Going Paper to Digital

The Infamous Eta Class of Alpha Kappa Omega Beta Chapter circa 2005.

During college I was the webmaster for my fraternity, at the time two chapters. Also, juggling the secretary role gave me the unique privilege of maintaining documents for the organization. I actually enjoyed taking notes and making sure at least one person (me) knew what was happening and decisions being made.

Since my concentration in business school was management information systems, I saw an opportunity to flex the principles I was learning. We needed a way to manage our member’s information. So guess what I did? I built a content management system (CMS) from scratch.

I went about my way designing and making sure the database was scalable and that the user interface was friendly. It was technically sound.We went from information on paper to digital (buzz phrase these days is going “cloud”). I was proud of the work that I did and my brothers were excited about the presentation of the website because it looked cool. However, I was “getting high on my own supply”, per 1982’s Scarface.
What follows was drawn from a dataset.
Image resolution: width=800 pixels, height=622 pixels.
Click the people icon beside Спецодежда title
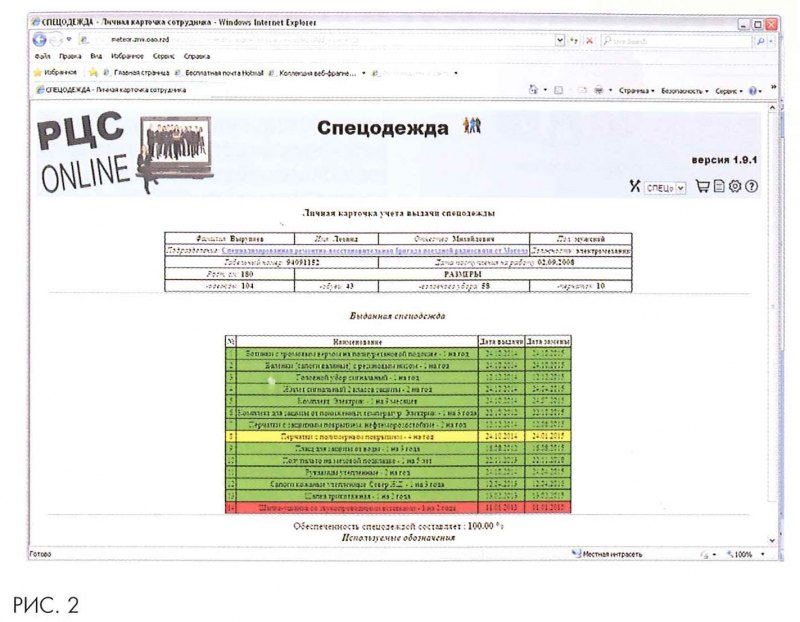471,125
The product/services I was providing wasn’t what Tony Montana was selling, but the feeling and lesson was similar.

Let me further explain. I was selling a product to my own organization (at the end, myself), which means, the value of the product was never presented. Because I had the resources and knowledge to get it done, value wasn’t communicated. Only I saw the system behind the pretty presentation.

We had the capabilities of having our own “Facebook” or “MySpace” where we can share private information, make specific information public, etc. There was a place to store documents. The problem? We had less than 50 members and out of all the members, there was a handful who was interested in leveraging the power of the CMS.

So what did I learn?

  1. It’s important to know your customer. This example is a project that majorly served myself and my vision. However, the by product was that it looked cool enough that people enjoyed seeing the face.
  2. Be aware of scaling. The right solution at the right time. In this example, building a CMS in 2005 was overkill for a very small organization.

Overall, no one hated me but I didn’t have a chance to correct my path at that point in time.

Questions? Comments? Always down to share lessons learned. Let’s talk story, holler @ me.

2017 Year In Review

Happy New Year! This artwork can be found at the Honolulu Art Museum. If you haven’t been there, make it part of your resolution. Plenty of inspiration.

Happy New Year!

I want to start off this blog with the top 5 blog posts I had in 2017:

  1. Seniors vs. Technology
  2. Hiking: Paved or the Unbeaten track
  3. Gaining Control: Keyboard Shortcuts
  4. Technology is Spoiling the Game
  5. Kaizen

It looks like I struck a chord with the challenge of our kūpuna (grandparents).  Check out the blog posts if you’re one of my new visitors.

2017 has been a year of growth for me. I got to connect with a lot of great, likeminded people in the community and continue to water these relationships. I went from working as an employee to shopping around for businesses to purchase to finally focusing on scoping my consulting business.  A lot of seeds I planted last year are now starting to grow. It’s awesome to see.

I got an opportunity to volunteer for a great event called Peace Day Hawaii and got to exercise my training skills by training how to navigate WordPress. Not only that but I was able to identify processes and provide an analysis of how the event was executed. All in all it was a great experience and I hope that I can help again this coming year.

Honolulu is not a bad place to have business and tech conferences. (Photo by D. Ramos)

I checked out quite a bit of conferences building up my toolbox and learning about the challenges local businesses are facing. One thing I realized is that a lot of people are operating in silos. I don’t think it’s anybody’s fault. It’s just a matter of prioritizing what we’re all facing day to day and that’s not a bad thing.

I was probably more excited about seeing how organized Hawaiian Airlines’ warehouse than most other people. (Photo by D. Ramos)

At the tail end of the year, I was able to tour Hawaiian Airlines with the Chamber of Commerce’s Young Professionals (YP) program. It was awesome to see their operations and I got even more excited when we met the inventory team. Learned a lot about how their facilities are organized so that they are running efficiently.

Join us every First Wednesday and bring your Excel headaches.

One of my biggest wins this year is establishing a meet up titled Spreadsheets n’ Brews. So far I’ve been able to help dozens of people with their challenges using Microsoft Excel. It might seem trivial but it’s part of my long term plans and it’s working. I really appreciate the good people at Village Bottleshop & Tasting Room for allowing my group to meet there since October.

Those are just some highlights from the top of my head. I’m pretty sure I’m missing a lot of other activities I’ve been involved. Got plenty of work to do. Wishing you the best for 2018.